OHSU Researchers Identify Brain Circuitry in Mouse Model Responsible for Cachexia
02/13/01 Portland, Ore.
Discovery Also May Aid Development of Anti-Obesity Drugs
It's one of the side effects of cancer and AIDS that can pose major hurdles for physicians hoping to prescribe aggressive treatment. Cachexia is a state of malnutrition or wasting away. The condition is characterized by a loss of appetite and increased metabolism. This results in a reduction of fat and muscle mass making weight gain difficult for patients with these diseases, especially children and the elderly. Now researchers at Oregon Health Sciences University have located a mechanism in the brain that plays a major role in cachexia. The research is printed in the Feb. 15 edition of Cancer Research. Daniel Marks, M.D., Ph.D., is lead author of the article. Marks currently is serving a fellowship in pediatric endocrinology at OHSU. The research was conducted in a lab directed by Roger Cone, Ph.D., a senior scientist at OHSU's Vollum Institute and senior author of the paper.
To track cachexia to a specific region of the brain, OHSU researchers targeted a group of receptors, known as the MC4 receptors in a portion of the hypothalamus. In the past this area of the brain has been linked to obesity.
"Previous research has shown that decreased activity in these nerve cells causes a person's metabolism to slow and their appetite to increase, causing weight gain. Right now, the MC4 receptor is one of the major targets of the pharmaceutical industry for the treatment of obesity. However, we hypothesized that if this group of nerve cells worked too well, the result for that animal would be the opposite - a higher metabolism and low appetite, or cachexia," said Cone.

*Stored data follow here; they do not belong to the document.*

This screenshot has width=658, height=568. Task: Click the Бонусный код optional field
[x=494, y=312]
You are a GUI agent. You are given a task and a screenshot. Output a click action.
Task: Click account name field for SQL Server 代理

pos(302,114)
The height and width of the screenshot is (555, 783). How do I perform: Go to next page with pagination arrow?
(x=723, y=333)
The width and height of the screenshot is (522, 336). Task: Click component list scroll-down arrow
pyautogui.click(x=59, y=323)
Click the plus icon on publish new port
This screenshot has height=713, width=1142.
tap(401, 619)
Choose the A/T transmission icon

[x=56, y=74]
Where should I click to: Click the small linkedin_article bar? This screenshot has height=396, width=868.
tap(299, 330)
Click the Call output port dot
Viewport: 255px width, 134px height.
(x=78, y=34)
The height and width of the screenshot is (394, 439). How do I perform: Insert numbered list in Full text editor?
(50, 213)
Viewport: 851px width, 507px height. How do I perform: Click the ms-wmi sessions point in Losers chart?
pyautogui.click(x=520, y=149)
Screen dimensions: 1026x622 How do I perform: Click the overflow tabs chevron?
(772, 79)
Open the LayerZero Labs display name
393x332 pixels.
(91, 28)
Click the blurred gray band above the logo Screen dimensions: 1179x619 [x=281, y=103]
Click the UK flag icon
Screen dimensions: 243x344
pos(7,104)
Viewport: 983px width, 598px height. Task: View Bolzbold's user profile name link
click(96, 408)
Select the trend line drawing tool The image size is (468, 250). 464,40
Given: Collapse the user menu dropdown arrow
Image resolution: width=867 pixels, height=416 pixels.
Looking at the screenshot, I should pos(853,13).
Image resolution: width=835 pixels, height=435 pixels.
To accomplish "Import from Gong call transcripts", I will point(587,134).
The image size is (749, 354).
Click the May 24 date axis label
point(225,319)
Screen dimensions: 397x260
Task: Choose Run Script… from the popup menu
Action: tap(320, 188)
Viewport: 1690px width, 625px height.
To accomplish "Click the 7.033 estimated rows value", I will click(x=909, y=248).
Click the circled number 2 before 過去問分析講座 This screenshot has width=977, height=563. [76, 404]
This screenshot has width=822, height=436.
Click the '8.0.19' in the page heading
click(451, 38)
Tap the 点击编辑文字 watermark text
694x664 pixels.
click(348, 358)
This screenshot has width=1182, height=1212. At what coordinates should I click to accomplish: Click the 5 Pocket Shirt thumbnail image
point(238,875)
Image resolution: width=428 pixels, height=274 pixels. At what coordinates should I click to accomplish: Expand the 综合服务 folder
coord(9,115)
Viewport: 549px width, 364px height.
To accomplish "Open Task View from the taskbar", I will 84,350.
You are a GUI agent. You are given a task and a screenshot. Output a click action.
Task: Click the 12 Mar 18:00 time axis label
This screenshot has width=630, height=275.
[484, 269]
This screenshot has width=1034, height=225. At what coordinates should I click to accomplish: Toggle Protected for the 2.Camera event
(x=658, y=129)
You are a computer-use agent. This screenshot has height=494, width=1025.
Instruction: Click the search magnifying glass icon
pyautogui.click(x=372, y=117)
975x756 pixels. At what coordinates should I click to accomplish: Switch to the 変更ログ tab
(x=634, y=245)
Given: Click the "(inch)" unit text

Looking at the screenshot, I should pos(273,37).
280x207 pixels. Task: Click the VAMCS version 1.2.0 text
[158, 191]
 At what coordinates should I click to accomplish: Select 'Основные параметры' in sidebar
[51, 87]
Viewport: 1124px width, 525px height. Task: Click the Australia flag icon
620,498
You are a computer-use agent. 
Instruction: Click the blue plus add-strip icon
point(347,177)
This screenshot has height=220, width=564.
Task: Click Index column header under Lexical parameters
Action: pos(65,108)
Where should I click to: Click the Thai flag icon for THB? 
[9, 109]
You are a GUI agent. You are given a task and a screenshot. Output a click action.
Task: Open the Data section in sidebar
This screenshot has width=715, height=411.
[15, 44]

To test the theory that the same group of cells could control both weight loss and weight gain, OHSU scientists utilized cancer and infectious disease models in mice. As predicted, these led to a cachexic state, causing weight loss. In gene knockout mice bred with inactive MC4 receptor cells, or when the receptor was blocked by drug administration, the animals resisted weight loss due to illness. In addition, researchers found that agouti-related protein (AGRP), provided by co-author and collaborator Nicholas Ling, Ph.D., at Neurocrine Biosciences Inc., which is known to slow the activity of MC4 receptor cells, caused mice with an experimental form of cachexia to hold their weight.
"In many AIDS and cancer patients, cachexia can be a major factor in determining how long a person will live and what their quality of life will be like," explained Marks. "Hopefully, continued research will provide medications that can halt or slow the progression of cachexia, therefore prolonging lives. The absence of cachexia in AIDS and cancer patients would allow physicians to use a wider range of therapies including aggressive treatments like radiation and chemotherapy. In addition, this research provides additional information about the brain's influence on weight gain and weight loss."